Service networking overview

Service networking is the publishing of applications in a way that abstracts the underlying ownership, implementation, or environment of the application that is being consumed by clients. In its simplest form, a Service is a secure, consistent, and available endpoint through which an application is accessed.

This page describes the ways in which you can deploy Services in Google Kubernetes Engine (GKE). Clients and applications have diverse needs for how they can and should communicate. It can be as simple as exposing your application in the Kubernetes cluster for Pods to consume, or as complicated as routing traffic to your application from internet clients across the globe. GKE provides many ways to expose applications as Services that fit your unique use-cases. Use this page as a guide to better understand the facets of Service networking and the native Service network features that exist in GKE.

Elements of a Service

Exposing an application to clients involves three key elements of a Service:

  • Frontend: The load balancer frontend defines the scope in which clients can access and send traffic to the load balancer. This is the network location that is listening for traffic. It has a network, a specific region (or subnet within the network), one or more IPs in the network, ports, specific protocols, and TLS certificates presented to establish secure connections.

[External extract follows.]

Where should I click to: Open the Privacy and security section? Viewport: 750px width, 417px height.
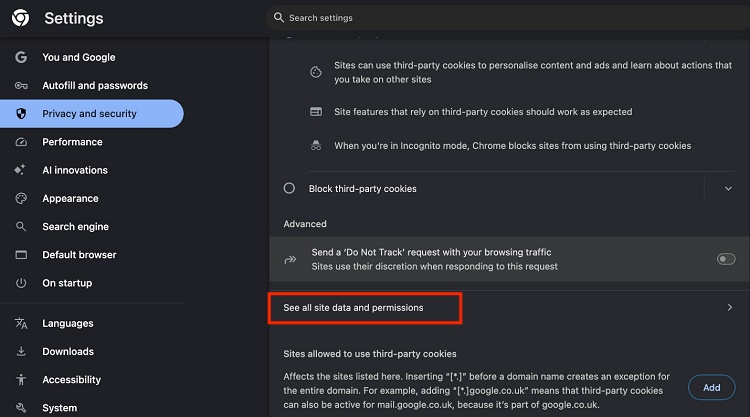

  • Routing and load balancing: Routing and load balancing define how you process and route your traffic. You can route traffic to Services based on parameters such as protocols, HTTP headers, and HTTP paths. Depending on the load balancer you use, it might balance traffic across multiple zones or regions to provide lower latency and increased resiliency to your customers.

  • Backends: The load balancer backends are defined by the type of endpoints, application platform, and backend service discovery integration. GKE uses service discovery integration to update load balancer backends dynamically as GKE endpoints come up and down.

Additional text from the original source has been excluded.